Fabrizio Galimberti, Il Sole 24 Ore 6/2/2013, 6 febbraio 2013
NESSUN PANICO ORA PER IL SUPERYEN: PRIMA DELLA CRISI VALEVA DI PIÙ
Signor Galimberti, mi occupo dell’export in un pastificio del Sud e per professione seguo molto i cambi e le valute. Noi esportiamo anche in Giappone, ma ci riesce difficile perché lo yen si svaluta e in sei mesi l’euro è salito del 30% sullo yen. Ho letto sui giornali di guerre valutarie, ognuno vuole avere una moneta più debole per esportare meglio, e c’è una cosa che non capisco. Siamo in una crisi economica fortissima e io so quante richieste di lavoro dobbiamo rifiutare perché riusciamo a malapena a tenere i nostri. Quando c’è la crisi la moneta si dovrebbe indebolire, e invece l’euro è forte. Non solo contro lo yen ma anche contro il dollaro. Perché la banca centrale europea tiene l’euro così forte? É come darsi la zappa sui piedi. Ho letto che Draghi è tanto bravo, ma se desse una mano a noi esportatori sarebbe meglio, per noi e per tutta l’economia italiana.
Gaia Miller
Cara Miller,
vorrei dapprima sgombrare il campo da un equivoco che è molto comune. L’equivoco è quello che vede la Banca centrale responsabile del cambio, cioè del valore esterno, della moneta. La Banca centrale è responsabile della moneta, ma solo del suo valore interno, cioè a dire del suo potere d’acquisto. Un potere d’acquisto che, come sappiamo, viene eroso dall’inflazione. Quindi il primo dovere della Banca centrale è di combattere l’inflazione e, subordinatamente a questo imperativo, di sostenere l’economia. Questa gerarchia di obiettivi vale per la Bce. Per la Federal Reserve americana, invece, non c’è subordinazione: lo statuto della Fed dice che deve sia combattere l’inflazione che assicurare la massima occupazione. C’è contrasto fra questi due obiettivi? No, dice la Fed, risolvendo elegantemente il problema: si possono perseguire ambedue. Allora, chi decide del valore esterno della moneta? Lo decidono i mercati e, subordinatamente, per quanto in loro potere, i governi: se questi ultimi vogliono correggere gli andamenti dei mercati non hanno che dare istruzioni alla Banca centrale di intervenire con acquisti o vendite di valute. Che tuttavia di solito lasciano il tempo che trovano, dato che gli interventi sono una goccia rispetto all’ammontare di fondi che transitano nei mercati delle valute.
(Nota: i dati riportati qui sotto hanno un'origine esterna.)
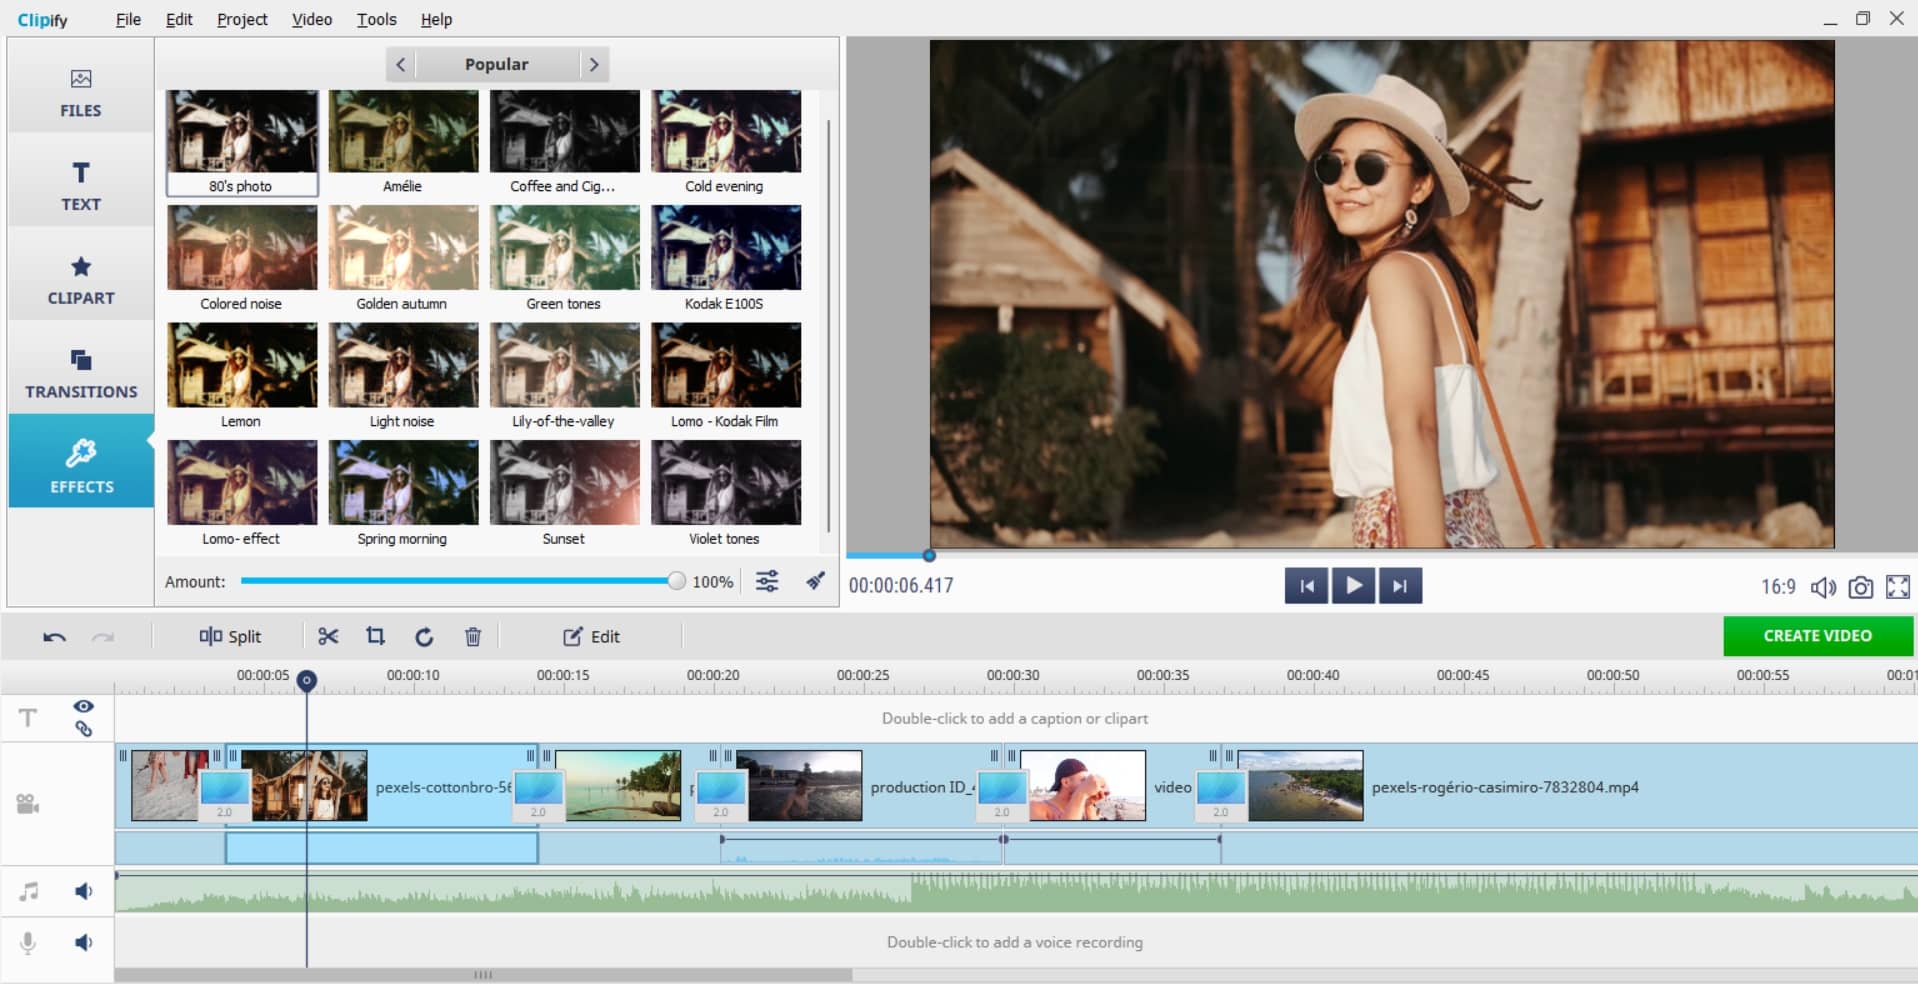The image size is (1918, 984).
Task: Take a snapshot with the camera icon
Action: tap(1860, 587)
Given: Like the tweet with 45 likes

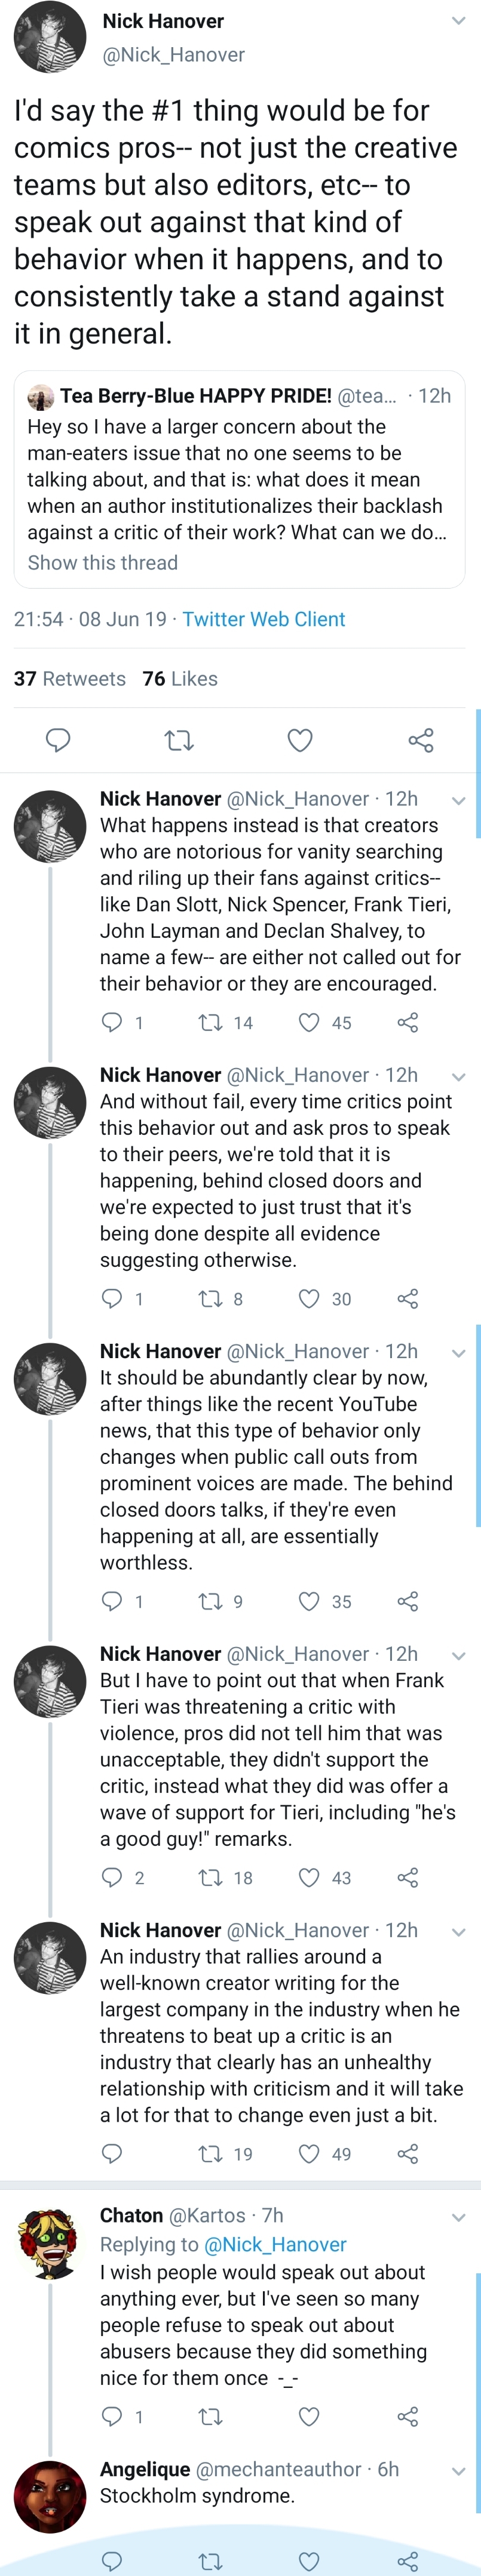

Ma veniamo alla sua domanda su yen ed euro. É vero che quando il ciclo langue ognuno cerca di tirare la coperta dalla sua parte e spera di avere una moneta più debole, cioè più competitiva. Naturalmente, non è possibile, perché i rapporti di cambio sono come le altalene (quelle sull’asse in bilico): quando uno va su, l’altro va giù, non possono andare tutti e due giù. Ora lo yen - lei ha ragione - si è svalutato del 30% contro euro nel giro di pochi mesi. Ma le valute sono notoriamente ballerine; bisogna apprezzarne l’andamento lungo un lasso di tempo un po’ più lungo per capire se è in corso una "guerra valutaria", come amano titolare i giornali, o se si tratta semplicemente di una correzione rispetto a una oscillazione che aveva in precedenza esagerato nell’altro senso. E in effetti lo yen ha ragione: anche alle attuali quotazioni si trova, rispetto all’euro, del 22% più forte (e quindi meno competitivo) rispetto al suo cambio di prima della Grande recessione.